## Exercise goal
Return every record exactly. Omit nothing.

<<<<

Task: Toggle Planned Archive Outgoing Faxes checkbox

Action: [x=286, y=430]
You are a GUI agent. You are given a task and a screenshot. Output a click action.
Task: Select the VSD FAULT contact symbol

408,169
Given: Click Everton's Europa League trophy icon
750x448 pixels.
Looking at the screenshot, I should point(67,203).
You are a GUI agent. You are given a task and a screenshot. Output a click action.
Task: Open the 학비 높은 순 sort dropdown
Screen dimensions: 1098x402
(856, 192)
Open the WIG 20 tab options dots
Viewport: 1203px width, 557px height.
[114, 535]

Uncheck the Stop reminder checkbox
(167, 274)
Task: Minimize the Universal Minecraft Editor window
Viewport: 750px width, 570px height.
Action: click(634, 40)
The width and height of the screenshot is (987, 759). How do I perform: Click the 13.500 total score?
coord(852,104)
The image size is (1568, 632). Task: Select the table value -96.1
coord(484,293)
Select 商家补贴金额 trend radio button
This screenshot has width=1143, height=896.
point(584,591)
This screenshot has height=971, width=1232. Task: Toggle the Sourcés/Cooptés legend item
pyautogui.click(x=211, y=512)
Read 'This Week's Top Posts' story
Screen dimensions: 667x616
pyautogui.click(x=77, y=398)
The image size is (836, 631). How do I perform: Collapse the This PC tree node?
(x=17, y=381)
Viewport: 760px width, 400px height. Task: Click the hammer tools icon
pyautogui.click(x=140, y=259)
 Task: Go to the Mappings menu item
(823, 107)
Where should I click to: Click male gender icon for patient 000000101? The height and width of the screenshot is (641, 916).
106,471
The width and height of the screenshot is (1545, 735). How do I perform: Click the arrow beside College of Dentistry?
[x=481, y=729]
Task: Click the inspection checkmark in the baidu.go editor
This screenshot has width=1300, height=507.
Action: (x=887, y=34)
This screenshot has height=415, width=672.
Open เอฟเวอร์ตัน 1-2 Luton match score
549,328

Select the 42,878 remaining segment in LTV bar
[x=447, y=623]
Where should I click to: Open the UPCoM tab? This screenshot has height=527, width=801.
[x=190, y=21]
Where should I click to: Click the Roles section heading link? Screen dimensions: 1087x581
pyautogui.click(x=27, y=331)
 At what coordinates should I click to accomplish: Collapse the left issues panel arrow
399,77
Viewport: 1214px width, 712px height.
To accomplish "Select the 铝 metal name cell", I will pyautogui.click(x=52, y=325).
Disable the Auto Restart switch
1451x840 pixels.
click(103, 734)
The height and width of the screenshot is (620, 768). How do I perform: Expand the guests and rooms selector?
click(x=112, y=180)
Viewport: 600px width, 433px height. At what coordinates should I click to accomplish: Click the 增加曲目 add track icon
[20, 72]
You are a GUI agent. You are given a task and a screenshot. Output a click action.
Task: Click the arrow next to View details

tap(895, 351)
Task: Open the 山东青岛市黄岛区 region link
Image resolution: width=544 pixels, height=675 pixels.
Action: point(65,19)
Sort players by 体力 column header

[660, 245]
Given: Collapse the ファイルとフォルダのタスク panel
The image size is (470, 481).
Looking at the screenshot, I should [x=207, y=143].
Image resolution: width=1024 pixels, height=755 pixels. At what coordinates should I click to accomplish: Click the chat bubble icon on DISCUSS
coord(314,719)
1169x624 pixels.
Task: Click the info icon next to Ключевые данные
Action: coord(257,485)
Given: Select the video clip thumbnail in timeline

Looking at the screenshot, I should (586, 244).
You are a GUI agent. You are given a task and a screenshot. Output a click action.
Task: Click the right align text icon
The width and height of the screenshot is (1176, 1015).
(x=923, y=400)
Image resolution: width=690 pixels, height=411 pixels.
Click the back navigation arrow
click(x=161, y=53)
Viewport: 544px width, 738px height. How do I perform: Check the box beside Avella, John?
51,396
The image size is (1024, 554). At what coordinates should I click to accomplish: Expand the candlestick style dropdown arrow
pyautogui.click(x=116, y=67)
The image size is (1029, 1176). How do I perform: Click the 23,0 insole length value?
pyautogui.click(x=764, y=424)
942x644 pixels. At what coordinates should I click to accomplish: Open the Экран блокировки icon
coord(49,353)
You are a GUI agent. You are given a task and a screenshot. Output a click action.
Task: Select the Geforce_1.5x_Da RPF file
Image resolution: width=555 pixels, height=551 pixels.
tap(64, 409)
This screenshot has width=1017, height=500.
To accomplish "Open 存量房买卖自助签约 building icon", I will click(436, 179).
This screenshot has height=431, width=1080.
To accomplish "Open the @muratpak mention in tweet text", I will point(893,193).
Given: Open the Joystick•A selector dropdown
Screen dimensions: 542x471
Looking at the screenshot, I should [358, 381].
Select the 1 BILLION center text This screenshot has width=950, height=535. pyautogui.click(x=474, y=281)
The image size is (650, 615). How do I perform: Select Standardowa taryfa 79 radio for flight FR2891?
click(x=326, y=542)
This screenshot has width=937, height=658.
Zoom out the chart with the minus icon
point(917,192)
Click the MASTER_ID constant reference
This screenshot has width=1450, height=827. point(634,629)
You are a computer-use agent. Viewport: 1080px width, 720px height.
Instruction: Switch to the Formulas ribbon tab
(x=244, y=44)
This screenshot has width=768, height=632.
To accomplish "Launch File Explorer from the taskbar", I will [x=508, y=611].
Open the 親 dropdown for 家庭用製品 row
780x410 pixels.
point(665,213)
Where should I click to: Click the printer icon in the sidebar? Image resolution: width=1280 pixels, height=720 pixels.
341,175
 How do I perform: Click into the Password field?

>>>>

## Response for this exercise
Task: Toggle Planned Archive Outgoing Faxes checkbox

Action: [x=286, y=430]
You are a GUI agent. You are given a task and a screenshot. Output a click action.
Task: Select the VSD FAULT contact symbol

408,169
Given: Click Everton's Europa League trophy icon
750x448 pixels.
Looking at the screenshot, I should point(67,203).
You are a GUI agent. You are given a task and a screenshot. Output a click action.
Task: Open the 학비 높은 순 sort dropdown
Screen dimensions: 1098x402
(856, 192)
Open the WIG 20 tab options dots
Viewport: 1203px width, 557px height.
[114, 535]

Uncheck the Stop reminder checkbox
(167, 274)
Task: Minimize the Universal Minecraft Editor window
Viewport: 750px width, 570px height.
Action: click(634, 40)
The width and height of the screenshot is (987, 759). How do I perform: Click the 13.500 total score?
coord(852,104)
The image size is (1568, 632). Task: Select the table value -96.1
coord(484,293)
Select 商家补贴金额 trend radio button
This screenshot has width=1143, height=896.
point(584,591)
This screenshot has height=971, width=1232. Task: Toggle the Sourcés/Cooptés legend item
pyautogui.click(x=211, y=512)
Read 'This Week's Top Posts' story
Screen dimensions: 667x616
pyautogui.click(x=77, y=398)
The image size is (836, 631). How do I perform: Collapse the This PC tree node?
(x=17, y=381)
Viewport: 760px width, 400px height. Task: Click the hammer tools icon
pyautogui.click(x=140, y=259)
 Task: Go to the Mappings menu item
(823, 107)
Where should I click to: Click male gender icon for patient 000000101? The height and width of the screenshot is (641, 916).
106,471
The width and height of the screenshot is (1545, 735). How do I perform: Click the arrow beside College of Dentistry?
[x=481, y=729]
Task: Click the inspection checkmark in the baidu.go editor
This screenshot has width=1300, height=507.
Action: (x=887, y=34)
This screenshot has height=415, width=672.
Open เอฟเวอร์ตัน 1-2 Luton match score
549,328

Select the 42,878 remaining segment in LTV bar
[x=447, y=623]
Where should I click to: Open the UPCoM tab? This screenshot has height=527, width=801.
[x=190, y=21]
Where should I click to: Click the Roles section heading link? Screen dimensions: 1087x581
pyautogui.click(x=27, y=331)
 At what coordinates should I click to accomplish: Collapse the left issues panel arrow
399,77
Viewport: 1214px width, 712px height.
To accomplish "Select the 铝 metal name cell", I will pyautogui.click(x=52, y=325).
Disable the Auto Restart switch
1451x840 pixels.
click(103, 734)
The height and width of the screenshot is (620, 768). How do I perform: Expand the guests and rooms selector?
click(x=112, y=180)
Viewport: 600px width, 433px height. At what coordinates should I click to accomplish: Click the 增加曲目 add track icon
[20, 72]
You are a GUI agent. You are given a task and a screenshot. Output a click action.
Task: Click the arrow next to View details

tap(895, 351)
Task: Open the 山东青岛市黄岛区 region link
Image resolution: width=544 pixels, height=675 pixels.
Action: point(65,19)
Sort players by 体力 column header

[660, 245]
Given: Collapse the ファイルとフォルダのタスク panel
The image size is (470, 481).
Looking at the screenshot, I should [x=207, y=143].
Image resolution: width=1024 pixels, height=755 pixels. At what coordinates should I click to accomplish: Click the chat bubble icon on DISCUSS
coord(314,719)
1169x624 pixels.
Task: Click the info icon next to Ключевые данные
Action: coord(257,485)
Given: Select the video clip thumbnail in timeline

Looking at the screenshot, I should (586, 244).
You are a GUI agent. You are given a task and a screenshot. Output a click action.
Task: Click the right align text icon
The width and height of the screenshot is (1176, 1015).
(x=923, y=400)
Image resolution: width=690 pixels, height=411 pixels.
Click the back navigation arrow
click(x=161, y=53)
Viewport: 544px width, 738px height. How do I perform: Check the box beside Avella, John?
51,396
The image size is (1024, 554). At what coordinates should I click to accomplish: Expand the candlestick style dropdown arrow
pyautogui.click(x=116, y=67)
The image size is (1029, 1176). How do I perform: Click the 23,0 insole length value?
pyautogui.click(x=764, y=424)
942x644 pixels. At what coordinates should I click to accomplish: Open the Экран блокировки icon
coord(49,353)
You are a GUI agent. You are given a task and a screenshot. Output a click action.
Task: Select the Geforce_1.5x_Da RPF file
Image resolution: width=555 pixels, height=551 pixels.
tap(64, 409)
This screenshot has width=1017, height=500.
To accomplish "Open 存量房买卖自助签约 building icon", I will click(436, 179).
This screenshot has height=431, width=1080.
To accomplish "Open the @muratpak mention in tweet text", I will point(893,193).
Given: Open the Joystick•A selector dropdown
Screen dimensions: 542x471
Looking at the screenshot, I should [358, 381].
Select the 1 BILLION center text This screenshot has width=950, height=535. pyautogui.click(x=474, y=281)
The image size is (650, 615). How do I perform: Select Standardowa taryfa 79 radio for flight FR2891?
click(x=326, y=542)
This screenshot has width=937, height=658.
Zoom out the chart with the minus icon
point(917,192)
Click the MASTER_ID constant reference
This screenshot has width=1450, height=827. point(634,629)
You are a computer-use agent. Viewport: 1080px width, 720px height.
Instruction: Switch to the Formulas ribbon tab
(x=244, y=44)
This screenshot has width=768, height=632.
To accomplish "Launch File Explorer from the taskbar", I will [x=508, y=611].
Open the 親 dropdown for 家庭用製品 row
780x410 pixels.
point(665,213)
Where should I click to: Click the printer icon in the sidebar? Image resolution: width=1280 pixels, height=720 pixels.
341,175
 How do I perform: Click into the Password field?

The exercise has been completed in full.